Whether your greens are from the local farmers market, your garden, or a supermarket, they will all wilt eventually. Since most greens, and especially varieties like lettuces and spinach are largely comprised of water, they wilt easily when exposed to dry conditions.
Have you ever had one of those hectic weeks were you end up eating out way more than you originally planned when you shopped at the local farmer's market the previous weekend? Those beautiful crisp leafy greens that you purchased never take well to prolonged fridge exposure and consequently usually end up in the trash or hopefully the compost. I have grown tired of seeing my sad limp greens end up on the top of the compost pile, and so I've set out on finding the perfect method for reviving limp, wilted, and otherwise sad greens.

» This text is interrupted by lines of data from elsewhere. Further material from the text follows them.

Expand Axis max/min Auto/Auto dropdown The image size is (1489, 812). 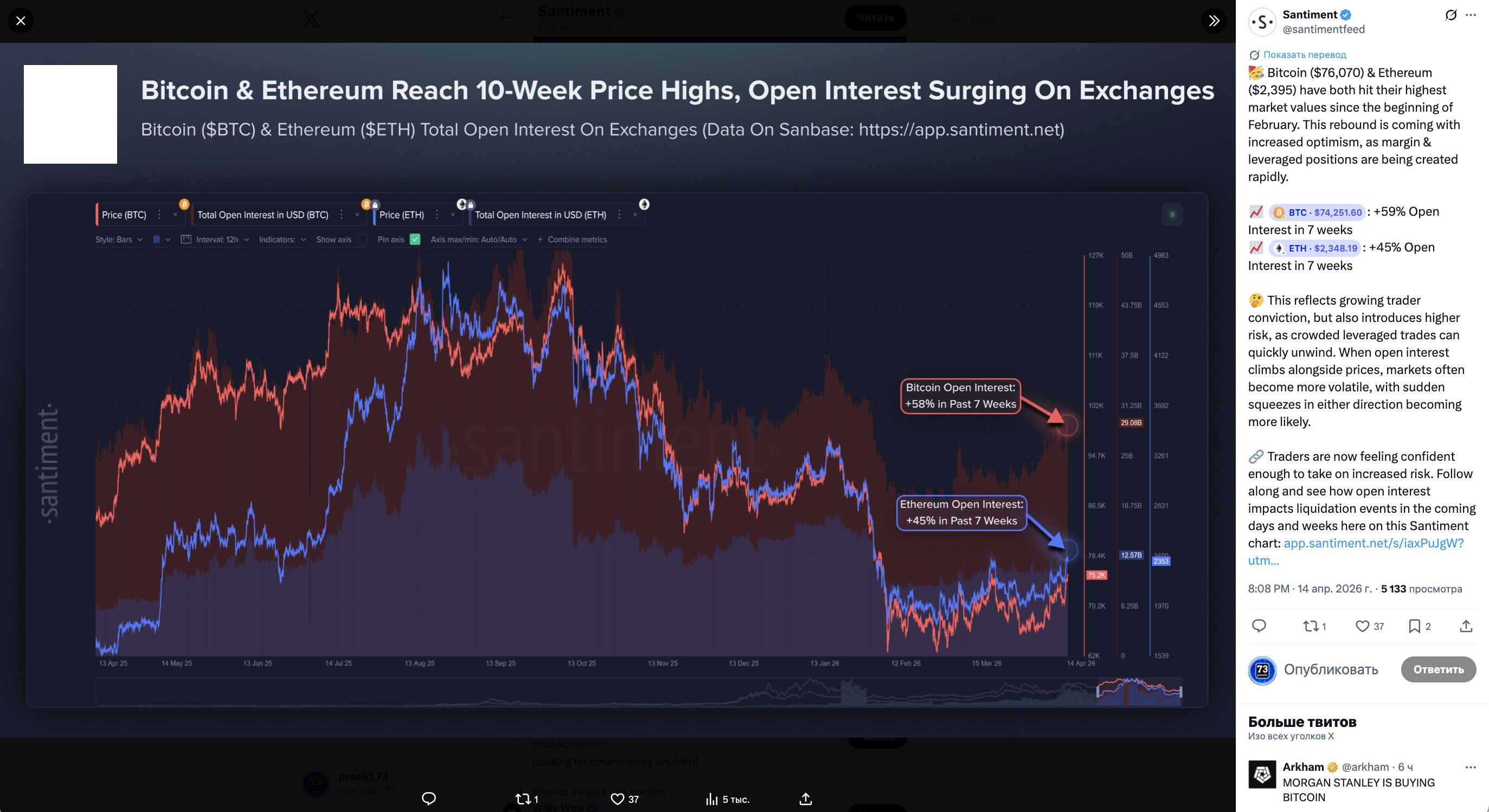479,239
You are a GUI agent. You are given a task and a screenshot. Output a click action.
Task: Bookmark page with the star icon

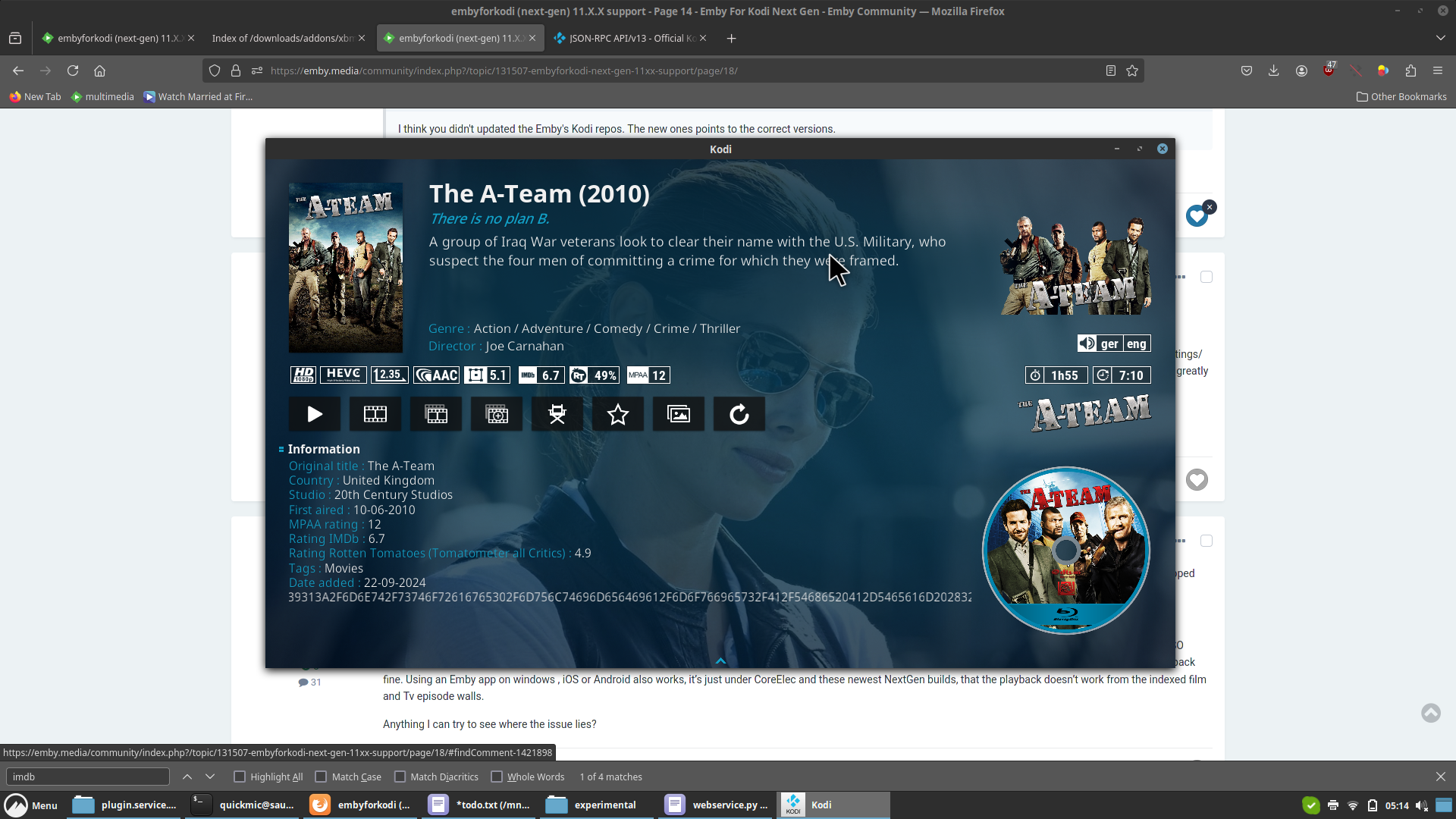point(1132,71)
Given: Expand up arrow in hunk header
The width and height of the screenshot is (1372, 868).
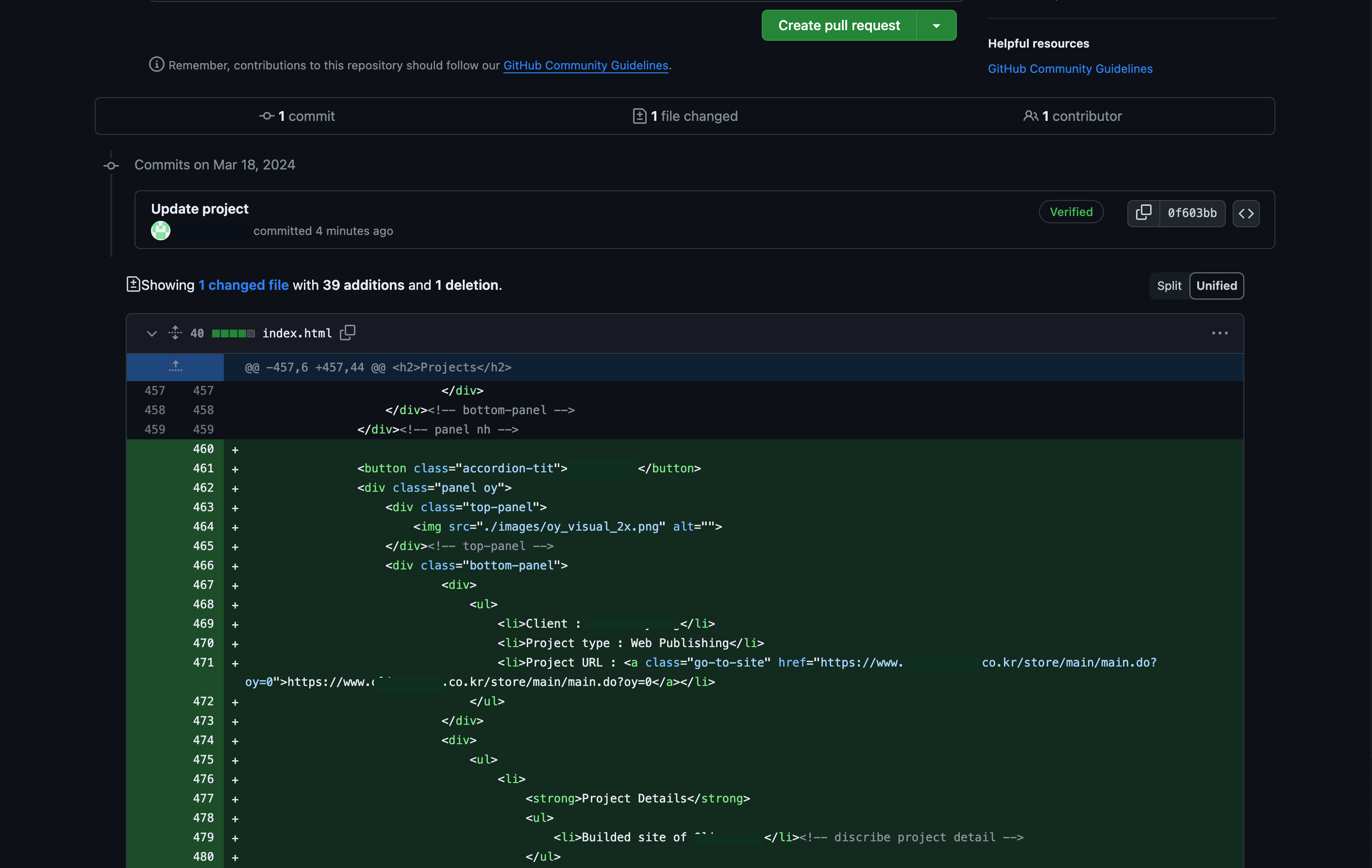Looking at the screenshot, I should [175, 367].
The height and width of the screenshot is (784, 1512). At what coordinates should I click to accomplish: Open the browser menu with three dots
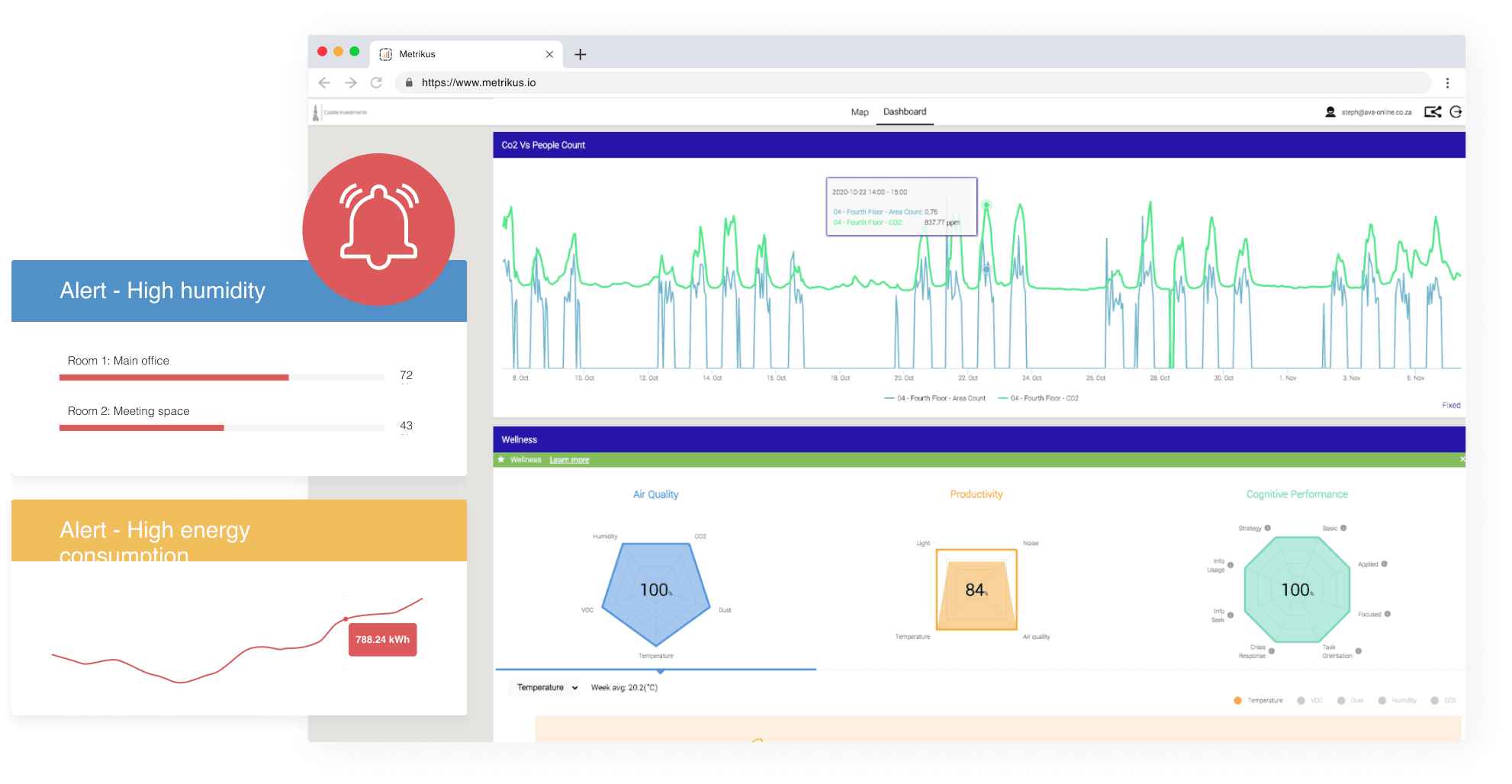1447,82
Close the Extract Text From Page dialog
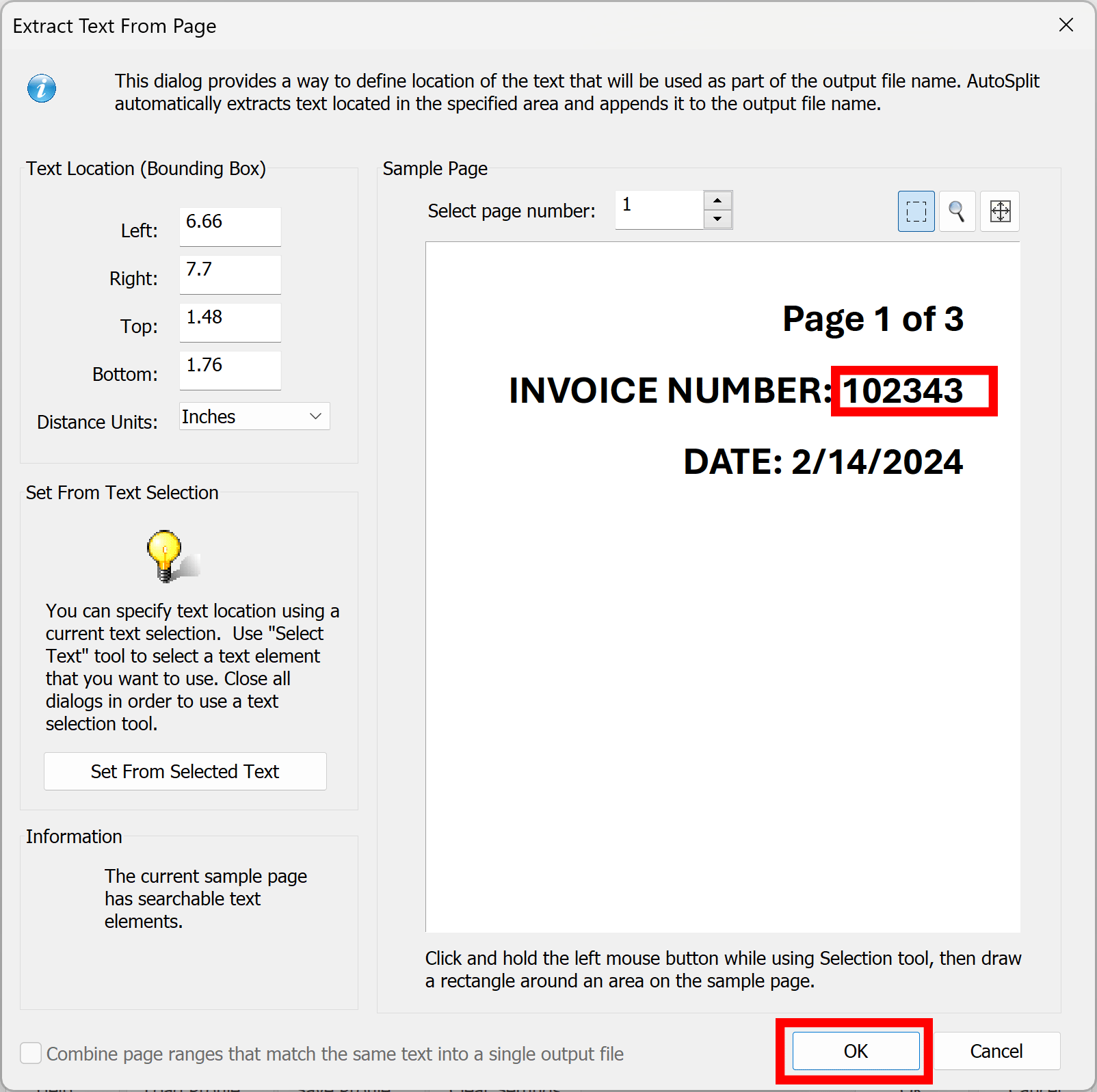Image resolution: width=1097 pixels, height=1092 pixels. click(x=1066, y=25)
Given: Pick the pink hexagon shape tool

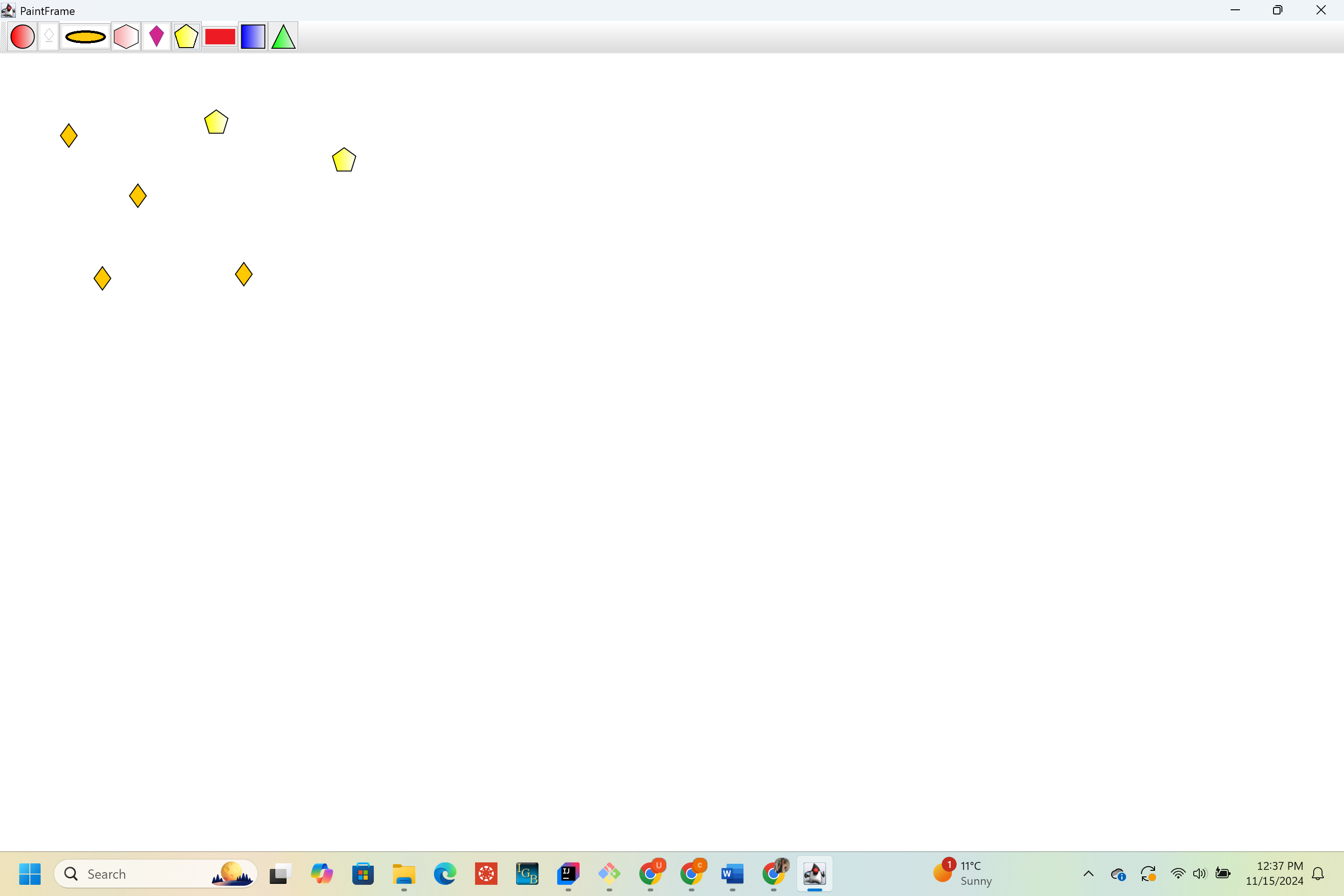Looking at the screenshot, I should (x=126, y=37).
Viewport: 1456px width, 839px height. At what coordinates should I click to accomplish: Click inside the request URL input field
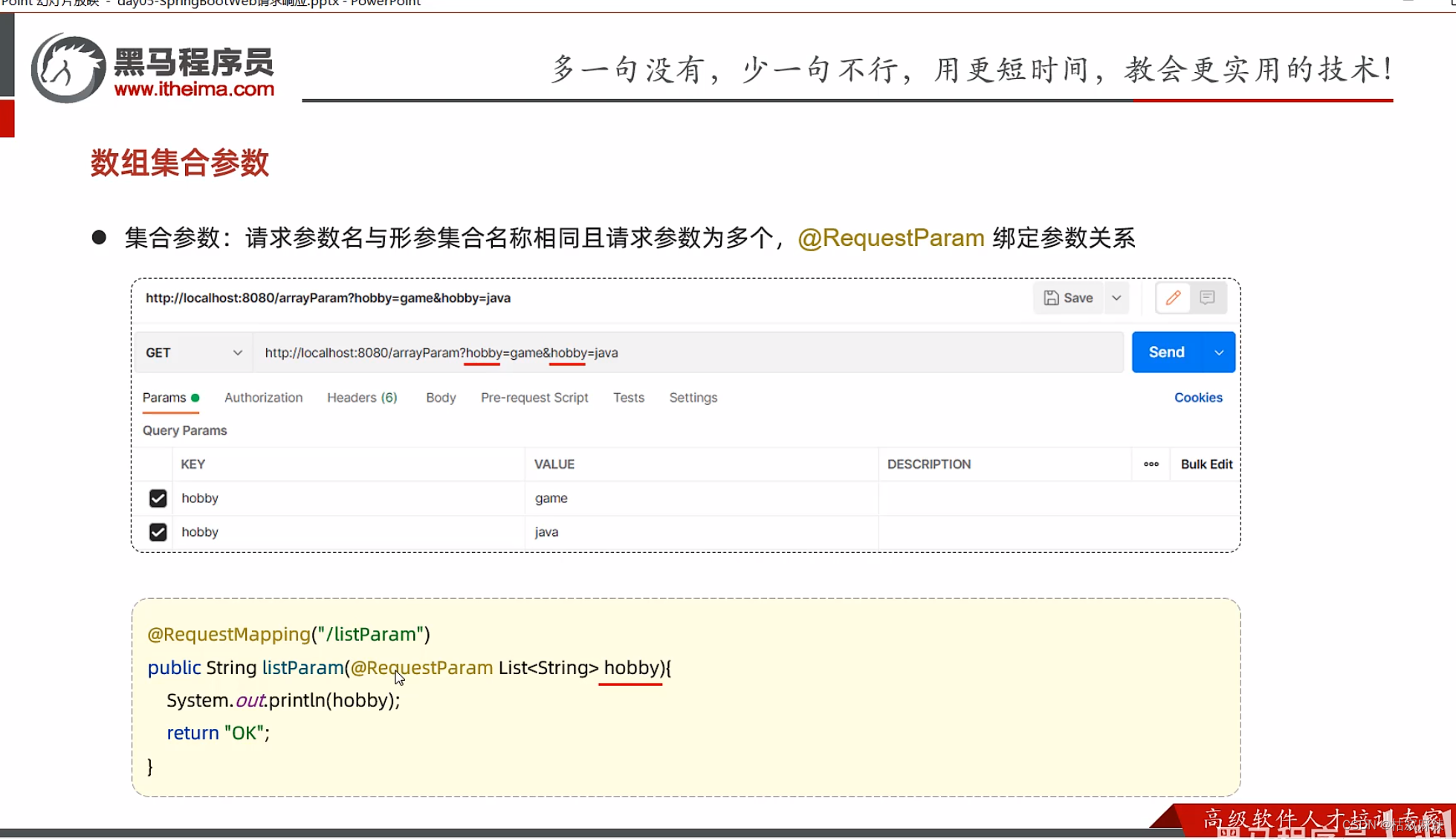point(669,352)
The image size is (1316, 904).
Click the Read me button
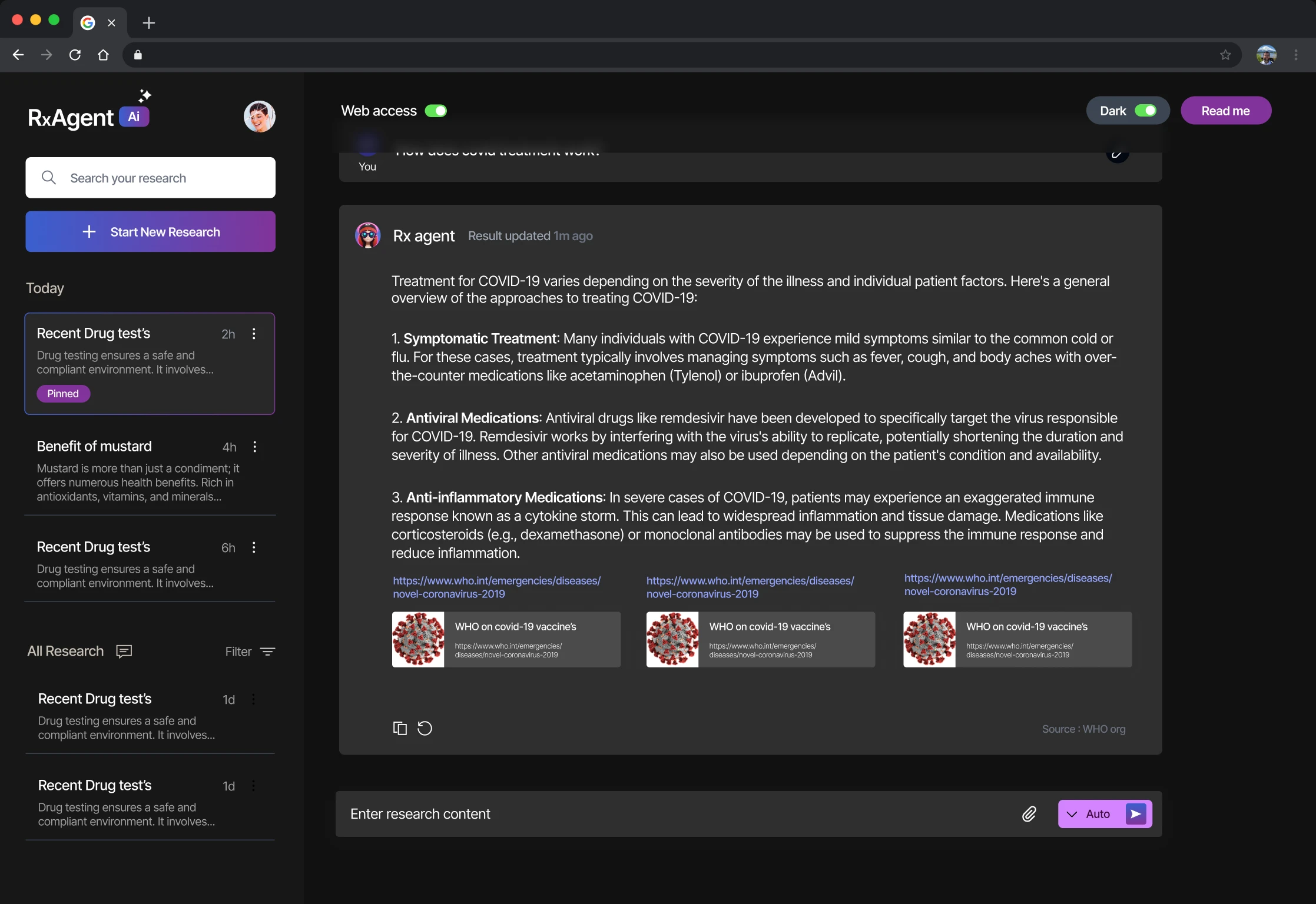click(x=1225, y=111)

Here it is in this Instructable, just for you (and a little bit for the countless heads of lettuce, kale, and other leafy greens).
NOTE: This method works for wilted greens. This will NOT revive greens that have gone rotten or are "slimy".
Step 1: Materials
- Wilted Greens in Need of Saving
- Salad Spinner
- Kitchen Knife
- Lemon: (can substitute Apple Cider Vinegar) can help revive lettuce but it is not necessary.
- Ice: Can help lower the temperature of water.
Step 2: Remove the Ends
Step 3: Water
OPTIONAL ICE: Add several ice cubes to your water bath. This will continue to drop the temperature of your water bath and help your leafy green to become crispier and more rigid as it is revived.
OPTIONAL ACID: If you'd like to add lemon or vinegar for extra crispness, add it now. I'd recommend the juice from half of a lemon or a teaspoon of apple cider vinegar. I also tend to throw a couple lemon slices in, but it's mostly just for asthetics. Don't worry, you'll be rinsing your lettuce later, which will wash off most of the acid flavor. If you want to avoid any acid flavor, do NOT add lemon or vinegar, your lettuce will crisp without it.
Step 4: Submerge
Lettuce, like most of our produce is comprised of mostly water. When it's wilted, it is dehydrated. When you submerge it into the water bath, the dehydrated lettuce cells will absorb water into it's cells to try to equalize and balance the concentrations inside and outside the lettuce. As the lettuce cells take on more water, they will become more turgid and rigid, giving the lettuce it's original study and crisp shape.
Step 5: Drain and Dry
Rinse and drain your leafy greens and add them to your salad spinner. Spin until your greens are dry.
A tip for spinners out there, you do NOT want to overload your salad spinner. If you have a particularly large head of lettuce or happen to be crisping a large quantity of greens, you'll want to break it into batches for this spinning step. If you overload the spinner, your greens will clump, sticking together, and will not get rid of all of the water and moisture. You can also dry your leafy greens with a dish towel.
If you added either lemon or vinegar, you'll want to give you leafy greens a little extra rinse to get rid of the acid taste.
Step 6: Enjoy!
Moving forward: try this technique on other vegetables that have gone limp in your refrigerator. It should work on all of your leafy greens, as well as carrots and other root vegetables. Root vegetables may take a little longer in the water bath than your leafy greens.